The Dark Bride
Page 14
“Will you stay with me tonight?” Sayonara interrupted him.
“I can’t,” he replied, without even thinking about it. “I have to get back to camp today because I have to start work at dawn.”
“When are you coming back to Tora?”
“The last Friday of next month, God willing.”
“Will you come see me?”
“Okay. But you have to leave that whole day for me. You have to swear that for that one day there won’t be any other men.”
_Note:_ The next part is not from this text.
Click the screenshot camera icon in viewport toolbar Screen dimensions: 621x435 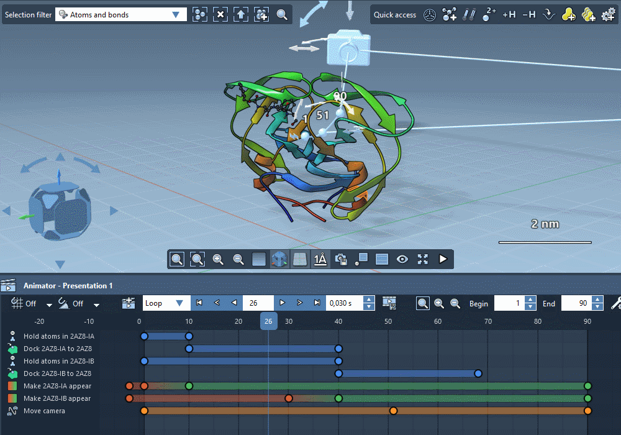click(x=340, y=259)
“That’s how it went,” Olguita told me. “They were apart from the group and we couldn’t see them, because everyone’s privacy is respected, but also because they were hidden behind some patavacales, which abound there. Patavacal? The things you ask, all unimportant details. But I will tell you what you want to know; a patavacal is a tangle of prickly bushes that have a leaf in the shape of a cow’s hoof, which leaves a print in the shape of a heart. I was saying that they were away from the rest of us and hidden, but that wasn’t surprising, since it’s normal with couples in love. You look for a half-hidden flat spot, throw a blanket on the ground, and there, that’s it, you do your business. Then you go with your partner, or sometimes alone, to swim in the river and come out again as if nothing happened. I tell you that we didn’t see Payanés and Sayonara, but we knew what was going on between them, and I could read from Todos los Santos’s worried look that she was afraid the girl was going to get foolish with Sacramento’s friend and forget about the rest of the group. Later we saw them swimming naked, she slender and dark and he powerful and cinnamon-colored, both standing waist-deep in that water that wavered between lilac and mauve, and even with our view hindered by the distance, it was easy to read on their faces that they were in love. Dusk was falling, the hour when the birds’ singing ceases and the river’s breathing quiets, and as we learned later, it was then that they made their promise. The promise that was the most serious vow possible according to the laws of amor de café. They sealed a promise of fidelity for a single day each month, whenever he would come to visit from his camp. Payanés and Sayonara swore the fidelity of husband and wife for the last Friday of every month of the year, and it is well known that in these parts a promise is sacred.”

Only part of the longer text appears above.